After the war ended and many (but not all) of the leaders and members of the battalion were put on trial for war crimes, it was noted that the majority of the men in the battalion were well-educated.  Before they had joined the battalion, many of them worked in office jobs and few of them had publicly expressed any anti-Semitic opinions.  Quite a few members of the battalion had families at home.  One of officers actually got married shortly before being sent back to Poland and he even brought his wife along with him so that they could have a working honeymoon.  Only a few members of the battalion were members of the Nazi Party and many had joined simply because being a part of the police meant that they wouldn’t have to go to the front lines.

Perhaps the most shocking thing that was discovered was that, before the first massacre was carried out by the battalion, Wilhelm Trapp called the men together and informed them of what their orders were.  Reportedly, he had tears streaming down his face as he told the men what they had been told to do.  He announced that any man who did not want to take part in the mass killing would not be force to nor would he be punished for refusing to do so.  Essentially, Trapp told the men that they could disobey the orders if they chose to do so and that the men who did follow the orders would essentially be volunteering to do so.  One man stepped to the side and, when another officer started to yell at him, Trapp ordered the officer to stop.  Eventually, 12 of the 500 members of the battalion would decline to take part.  The rest of the battalion, including Trapp, followed orders and gunned down 1,500 Jews from the Józefów ghetto.  The men who refused to take part were not punished, beyond the casual insults of the other members of the battalion.  That these men were allowed to continue to serve without being executed, demoted, or otherwise penalized exposed as a lie one of the major defenses offered up by Nazi war criminals, that they had no choice but to follow orders.  In the end, Reserve Police Battalion 101 is estimated to have been responsible for the death of 83,000 Jews.

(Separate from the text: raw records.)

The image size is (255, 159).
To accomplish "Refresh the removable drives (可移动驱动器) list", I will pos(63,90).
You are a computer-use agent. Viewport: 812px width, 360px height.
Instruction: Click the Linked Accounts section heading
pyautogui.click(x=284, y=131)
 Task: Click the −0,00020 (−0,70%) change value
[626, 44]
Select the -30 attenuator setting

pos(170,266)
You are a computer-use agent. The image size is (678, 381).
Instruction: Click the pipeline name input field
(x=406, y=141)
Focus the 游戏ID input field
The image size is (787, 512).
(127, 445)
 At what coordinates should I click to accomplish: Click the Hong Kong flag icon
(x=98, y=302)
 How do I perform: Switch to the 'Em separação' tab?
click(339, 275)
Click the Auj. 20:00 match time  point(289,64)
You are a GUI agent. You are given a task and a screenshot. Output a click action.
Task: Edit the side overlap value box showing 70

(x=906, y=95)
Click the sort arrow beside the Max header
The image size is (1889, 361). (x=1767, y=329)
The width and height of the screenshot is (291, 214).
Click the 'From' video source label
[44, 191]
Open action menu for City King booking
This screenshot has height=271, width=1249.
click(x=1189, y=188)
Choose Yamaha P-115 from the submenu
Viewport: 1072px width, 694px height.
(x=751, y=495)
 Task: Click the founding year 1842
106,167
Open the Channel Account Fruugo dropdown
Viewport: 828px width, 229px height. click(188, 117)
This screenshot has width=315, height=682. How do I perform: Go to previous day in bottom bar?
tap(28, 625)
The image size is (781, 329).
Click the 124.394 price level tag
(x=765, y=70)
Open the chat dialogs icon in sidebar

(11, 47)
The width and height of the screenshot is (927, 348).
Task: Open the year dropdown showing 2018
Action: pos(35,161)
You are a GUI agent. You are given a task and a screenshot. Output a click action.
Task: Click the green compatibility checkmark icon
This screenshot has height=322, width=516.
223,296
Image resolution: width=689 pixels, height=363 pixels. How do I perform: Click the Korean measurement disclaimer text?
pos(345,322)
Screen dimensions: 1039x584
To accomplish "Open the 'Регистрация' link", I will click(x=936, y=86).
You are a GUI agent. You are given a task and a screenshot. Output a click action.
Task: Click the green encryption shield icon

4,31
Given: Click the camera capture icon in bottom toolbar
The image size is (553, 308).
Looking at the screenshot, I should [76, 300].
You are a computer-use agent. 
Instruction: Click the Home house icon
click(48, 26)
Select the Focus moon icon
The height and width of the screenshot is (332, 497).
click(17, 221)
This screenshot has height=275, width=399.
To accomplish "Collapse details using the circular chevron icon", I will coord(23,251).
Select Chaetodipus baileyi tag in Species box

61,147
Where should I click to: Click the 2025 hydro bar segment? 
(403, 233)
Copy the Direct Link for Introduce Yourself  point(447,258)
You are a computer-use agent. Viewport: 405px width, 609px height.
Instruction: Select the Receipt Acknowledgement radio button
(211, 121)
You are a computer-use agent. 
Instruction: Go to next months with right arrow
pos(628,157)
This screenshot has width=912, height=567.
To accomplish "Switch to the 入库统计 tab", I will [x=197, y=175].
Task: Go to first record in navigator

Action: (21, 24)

Wilhelm Trapp and his superior, Otto Ohlendorf, were executed after the trial.  Trapp expressed remorse even during the war but he never refused to carry out his orders.  Ohlendorf never expressed a moment of sadness, saying that he had done everything for Germany.  Many of the other members of the battalion returned to their “normal” lives after the war, returning to the office or continuing to work as cops.  In 1964, several of them were put on trial for war crimes but only 5 were convicted and the longest sentence handed out was for eight years..

The German documentary, Ordinary Men, presents a sobering look at the men and the crimes of Reserve Police Battalion 101.  It asks a question for which there is no easy answer.  If 12 members of the battalion were willing to refuse to take part in the massacres, why couldn’t the rest of them?  The members of the battalion who took part in the firing squads reported suffering from nightmares and depression afterward, leading to the officers holding frequent parties in an attempt to keep everyone’s spirts up.  But if the killings were so traumatic to the men, why did they continue to participate in them even though they had the option to opt out?  Was it peer pressure?  Was it a misplaced sense of nationalism?  Was it a fanatical hatred of the Jews?  Or were some of the men just sociopaths looking for an excuse to kill?  Ordinary Men suggests that all of these things were factors, just as it also suggests that, for many of the men, the massacres just became a part of the job.  The documentary suggests that the battalion split into three groups.  There was the group that loved their work.  There was the group who followed orders but tried not to think about what they had done afterwards.  And then there were those who opted out and who, at worst, were given latrine duty as a result.  And yet even those who opted out did not chose to desert the battalion nor did they reportedly try to save anyone from being executed.  They refused to take part but they also didn’t do anything to stop it.

Narrated by Brian Cox and featuring interviews with historians and actual historical footage of the members of the battalion, Ordinary Men is a look at the nature of evil and also an important documentation of what human beings are capable of doing to each other.  It’s certainly more than relevant today.